begin Page text

MWL LC for Mrk 501 between March 1, 2022, and July 19, 2022 (MJD 59639 to MJD 59779). The gray areas mark the IXPE observations from March 8-10, 2022 (MJD 59646 to MJD 59648), March 27-29, 2022 (MJD 59665 to MJD 59667), and July 9-12, 2022 (MJD 59769 to MJD 59772). Top to bottom: (i) MAGIC fluxes in daily bins, with the arrows displaying the upper limits (95% confidence level) for the non-significant bins (< 2 σ); (ii) Fermi-LAT fluxes in 7-day bins; (iii) X-ray fluxes in daily bins, including Swift-XRT, NuSTAR, and IXPE; (iv) hardness ratio between the high- and low-energy fluxes of Swift-XRT; (v) Swift-UVOT; (vi) optical R-band data from RoboPol, Calar Alto, T090, MAPCAT, T150, and AZT-8 in daily bins; (vii) radio data including OVRO, Metsähovi, IRAM, and SMA; and polarization degree (viii) and polarization angle (ix) observations in the X-rays from IXPE, the optical R band from NOT, RoboPol, Calar Alto, MAPCAT, T150, and AZT-8; and the radio band from IRAM and SMA. The IXPE and AZT-8 data are taken from Liodakis et al. (2022) and Lisalda (in prep.). In the polarization angle panel, we plot the average direction angle determined at 43 GHz by Weaver et al. (2022) with a horizontal gray band. See Sect. 4 for further details.

end Page text

* Exercise set *
1. In the Mrk 501 light-curve caption, list every facility that supplies the radio data in panel (vii).
2. According to the Mrk 501 light-curve caption, in what time bins are the Fermi-LAT fluxes shown?
3. Carry on writing the Mrk 501 light-curve caption from its last sentence onward.
The material after this point comes from an unrelated source.

begin Supplied records

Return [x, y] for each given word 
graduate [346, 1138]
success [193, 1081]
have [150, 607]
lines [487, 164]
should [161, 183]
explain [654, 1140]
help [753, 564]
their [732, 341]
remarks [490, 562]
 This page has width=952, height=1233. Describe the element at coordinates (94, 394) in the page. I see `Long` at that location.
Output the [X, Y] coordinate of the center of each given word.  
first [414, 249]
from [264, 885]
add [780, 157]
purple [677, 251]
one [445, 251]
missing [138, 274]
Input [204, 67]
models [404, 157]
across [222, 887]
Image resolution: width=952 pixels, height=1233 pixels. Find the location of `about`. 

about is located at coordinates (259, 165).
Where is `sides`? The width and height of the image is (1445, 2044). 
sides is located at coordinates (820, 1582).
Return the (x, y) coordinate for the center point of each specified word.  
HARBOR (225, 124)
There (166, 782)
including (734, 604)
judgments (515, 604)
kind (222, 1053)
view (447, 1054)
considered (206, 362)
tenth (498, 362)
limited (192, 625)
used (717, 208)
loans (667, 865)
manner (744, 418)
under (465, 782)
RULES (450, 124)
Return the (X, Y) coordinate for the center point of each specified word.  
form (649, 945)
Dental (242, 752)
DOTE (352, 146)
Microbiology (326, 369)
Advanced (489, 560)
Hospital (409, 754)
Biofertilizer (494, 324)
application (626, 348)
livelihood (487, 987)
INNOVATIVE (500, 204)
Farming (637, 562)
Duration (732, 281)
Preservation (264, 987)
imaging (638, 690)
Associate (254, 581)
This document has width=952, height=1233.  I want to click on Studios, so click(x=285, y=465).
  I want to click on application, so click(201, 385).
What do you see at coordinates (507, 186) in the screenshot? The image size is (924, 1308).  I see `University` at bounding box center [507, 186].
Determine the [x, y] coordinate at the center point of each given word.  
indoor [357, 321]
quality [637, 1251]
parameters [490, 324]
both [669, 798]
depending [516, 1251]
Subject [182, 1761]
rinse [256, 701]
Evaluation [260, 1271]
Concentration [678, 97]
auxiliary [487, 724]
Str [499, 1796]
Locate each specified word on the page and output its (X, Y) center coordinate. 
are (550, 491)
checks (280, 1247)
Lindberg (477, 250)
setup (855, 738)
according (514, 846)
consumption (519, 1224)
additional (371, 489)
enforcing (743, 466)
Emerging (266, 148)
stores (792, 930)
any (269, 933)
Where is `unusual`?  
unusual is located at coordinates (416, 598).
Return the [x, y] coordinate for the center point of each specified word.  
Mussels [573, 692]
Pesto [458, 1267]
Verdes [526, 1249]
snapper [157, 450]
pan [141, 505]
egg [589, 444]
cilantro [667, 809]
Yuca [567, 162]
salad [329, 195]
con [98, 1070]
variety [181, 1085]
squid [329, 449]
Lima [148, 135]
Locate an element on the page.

end Supplied records

* Final results *
1. OVRO, Metsähovi, IRAM, SMA

2. They are shown in 7-day bins.

3.
Table 1.

Parameters for the VHE and X-ray observations around the three IXPE pointings.

2.2. Fermi-LAT

The LAT is a pair conversion instrument on board Fermi, which operates in the high-energy regime and is sensitive to an energy range from 20 MeV to beyond 300 GeV. It covers the entire sky every 3 h (Atwood et al. 2009; Ackermann et al. 2012).

To analyze the LAT data, we used the unbinned-likelihood tools from the FERMITOOLS software package1 (v2.0.8). We employed P8R3_SOURCE_V3_v1 as the instrument response function and gll_iem_v07 and iso_P8R3_SOURCE_V3_v1 as the diffuse background2 and used the event class of 128, considering events that interacted in the front and back sections of the tracker (i.e., evtype = 3). The radius of the region of interest (ROI) was set to 10° and the maximum zenith to 100° because of the chosen energy range. We chose a higher minimum energy than is conventionally chosen (0.3 GeV instead of 0.1 GeV) to ensure a better angular resolution (2° for the 68% containment for photons above 0.3 GeV compared to 5° for photons above 0.1 GeV), which leads to an improvement in the signal-to-noise ratio (S/N) since the analysis is less affected by diffuse backgrounds or potential (transient) unaccounted for neighboring sources. This is possible owing to the hard-spectrum of Mrk 501 because the reduction of detected photons due to the higher threshold is relatively small. For the maximum energy, we chose a value of 500 GeV that allows an overlap with the MAGIC energy range when reconstructing spectra.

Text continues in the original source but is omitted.